Project: Async MLP Pipeline#
You have learned how to define kernels, move data, compose operations with combinators, and schedule work across streams. Time to put it all together.
This chapter walks through async_mlp — the most complete example in the
cuda-oxide repository — from the first use statement to the final
[ReLU OK] on stdout. By the end you will have built a multi-kernel GPU
pipeline that processes four batches concurrently, using every async pattern
in the toolkit. If you have been reading the chapters sequentially, consider
this the final boss.
See also
The Concurrent Execution chapter covers the concepts behind concurrent pipelines in depth. This chapter focuses on the code — a complete, buildable project you can run, modify, and profile.
What we are building#
A toy multi-layer perceptron (MLP) forward pass on the GPU:
input [64×64] ──► GEMM(input, W0) ──► hidden [64×64]
│
MatVec(hidden, W1) ──► output [64]
│
ReLU(output) ──► result [64]
Three kernels, four stages (including the final device-to-host copy), four batches, four CUDA streams, one shared set of weights, and zero host threads sitting around waiting. Here is the big picture:
Four MLP forward passes running concurrently. Shared weights are uploaded
once as Arc<DeviceBox> and cloned cheaply into each batch. The round-robin
scheduler distributes batches across four streams, and the staggered
pipelines overlap on the GPU timeline.#
The sequential approach processes one batch at a time — four times the work,
four times the wait. The concurrent approach overlaps them: if the GPU has
spare SMs, you finish in roughly the time of a single batch plus a small
stagger.

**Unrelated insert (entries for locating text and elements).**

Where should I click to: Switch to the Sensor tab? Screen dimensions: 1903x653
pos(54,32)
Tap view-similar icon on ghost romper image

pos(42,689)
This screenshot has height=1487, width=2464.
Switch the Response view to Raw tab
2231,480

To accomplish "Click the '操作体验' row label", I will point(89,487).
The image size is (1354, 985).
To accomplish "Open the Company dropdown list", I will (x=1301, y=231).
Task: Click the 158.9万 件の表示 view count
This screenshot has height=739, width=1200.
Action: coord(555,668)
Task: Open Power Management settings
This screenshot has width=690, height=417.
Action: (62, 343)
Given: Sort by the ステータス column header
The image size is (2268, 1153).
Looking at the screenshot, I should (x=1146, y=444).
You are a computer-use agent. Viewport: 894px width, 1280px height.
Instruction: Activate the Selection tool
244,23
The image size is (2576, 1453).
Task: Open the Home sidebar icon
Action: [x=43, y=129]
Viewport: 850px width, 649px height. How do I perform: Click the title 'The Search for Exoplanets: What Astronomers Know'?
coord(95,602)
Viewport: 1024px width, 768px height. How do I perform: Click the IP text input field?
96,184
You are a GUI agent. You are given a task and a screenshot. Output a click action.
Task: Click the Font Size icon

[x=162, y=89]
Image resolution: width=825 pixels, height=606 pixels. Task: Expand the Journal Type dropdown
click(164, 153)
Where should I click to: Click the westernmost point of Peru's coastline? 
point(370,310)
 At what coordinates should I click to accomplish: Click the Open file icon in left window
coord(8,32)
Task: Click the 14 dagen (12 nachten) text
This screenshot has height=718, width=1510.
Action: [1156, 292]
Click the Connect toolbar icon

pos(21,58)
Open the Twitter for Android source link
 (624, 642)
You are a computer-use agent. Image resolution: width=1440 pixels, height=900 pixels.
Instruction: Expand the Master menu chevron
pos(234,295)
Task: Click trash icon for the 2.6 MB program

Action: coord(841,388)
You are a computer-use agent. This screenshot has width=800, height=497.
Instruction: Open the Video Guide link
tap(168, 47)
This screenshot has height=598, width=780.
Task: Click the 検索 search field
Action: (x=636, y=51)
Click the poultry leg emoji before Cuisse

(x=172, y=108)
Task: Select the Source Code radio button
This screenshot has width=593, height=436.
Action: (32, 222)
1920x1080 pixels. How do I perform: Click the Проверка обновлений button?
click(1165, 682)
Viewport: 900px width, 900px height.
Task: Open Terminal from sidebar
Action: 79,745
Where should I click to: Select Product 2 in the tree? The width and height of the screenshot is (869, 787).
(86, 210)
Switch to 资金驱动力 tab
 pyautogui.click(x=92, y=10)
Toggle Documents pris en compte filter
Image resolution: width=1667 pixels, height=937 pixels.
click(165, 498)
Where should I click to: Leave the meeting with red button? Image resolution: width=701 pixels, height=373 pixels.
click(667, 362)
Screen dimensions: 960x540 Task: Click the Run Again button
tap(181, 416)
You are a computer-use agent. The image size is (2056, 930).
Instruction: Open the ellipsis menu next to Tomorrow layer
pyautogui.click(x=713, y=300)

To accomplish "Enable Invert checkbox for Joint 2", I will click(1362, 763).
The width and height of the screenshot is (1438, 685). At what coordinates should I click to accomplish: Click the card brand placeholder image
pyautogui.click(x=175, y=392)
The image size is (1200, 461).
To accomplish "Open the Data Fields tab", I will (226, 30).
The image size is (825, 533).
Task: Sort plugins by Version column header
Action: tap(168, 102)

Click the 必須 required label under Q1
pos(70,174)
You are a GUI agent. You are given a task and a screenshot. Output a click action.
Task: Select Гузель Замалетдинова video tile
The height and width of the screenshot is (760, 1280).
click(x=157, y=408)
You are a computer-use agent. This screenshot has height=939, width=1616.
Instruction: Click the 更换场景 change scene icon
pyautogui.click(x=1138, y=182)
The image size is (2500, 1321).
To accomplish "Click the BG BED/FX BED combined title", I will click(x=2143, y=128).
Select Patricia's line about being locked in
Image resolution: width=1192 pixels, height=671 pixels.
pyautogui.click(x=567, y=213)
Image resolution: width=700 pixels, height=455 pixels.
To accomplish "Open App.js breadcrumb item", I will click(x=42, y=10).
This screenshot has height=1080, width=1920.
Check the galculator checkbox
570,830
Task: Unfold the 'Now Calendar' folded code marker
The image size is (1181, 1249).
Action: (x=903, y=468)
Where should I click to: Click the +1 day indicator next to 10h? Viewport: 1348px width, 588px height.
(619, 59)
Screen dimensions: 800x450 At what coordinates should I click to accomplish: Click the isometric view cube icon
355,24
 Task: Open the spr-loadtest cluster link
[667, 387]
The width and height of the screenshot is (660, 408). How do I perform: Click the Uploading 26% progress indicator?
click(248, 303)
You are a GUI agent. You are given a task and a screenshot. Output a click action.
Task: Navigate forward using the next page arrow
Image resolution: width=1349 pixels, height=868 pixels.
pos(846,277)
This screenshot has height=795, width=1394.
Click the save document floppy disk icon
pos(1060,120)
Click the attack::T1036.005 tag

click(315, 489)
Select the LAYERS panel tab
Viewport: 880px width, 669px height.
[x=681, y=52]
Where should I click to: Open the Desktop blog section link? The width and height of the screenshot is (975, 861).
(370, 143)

Not a bad return on a handful of Arc::clone() calls.
Project structure#
The example lives at crates/rustc-codegen-cuda/examples/async_mlp/ and is a
standalone Cargo workspace member:
async_mlp/
├── Cargo.toml ← dependencies: cuda-device, cuda-core, cuda-async, tokio
└── src/
└── main.rs ← kernels + host code, single file
Everything — device kernels and host orchestration — lives in one file. The
#[kernel] attribute tells the compiler which functions become PTX; the rest
compiles as normal Rust. No separate .cu files, no header gymnastics, no
build-system split personality.
Dependencies#
The Cargo.toml pulls in exactly the crates we need:
[dependencies]
cuda-device = { path = "../../../cuda-device" } # #[kernel], DisjointSlice, thread::*
cuda-core = { path = "../../../cuda-core" } # CudaModule, LaunchConfig
cuda-async = { path = "../../../cuda-async" } # DeviceOperation, zip!, and_then, spawn
tokio = { version = "1", features = ["rt", "macros"] }
cuda-device provides the device-side API (intrinsics, safe mutable slices).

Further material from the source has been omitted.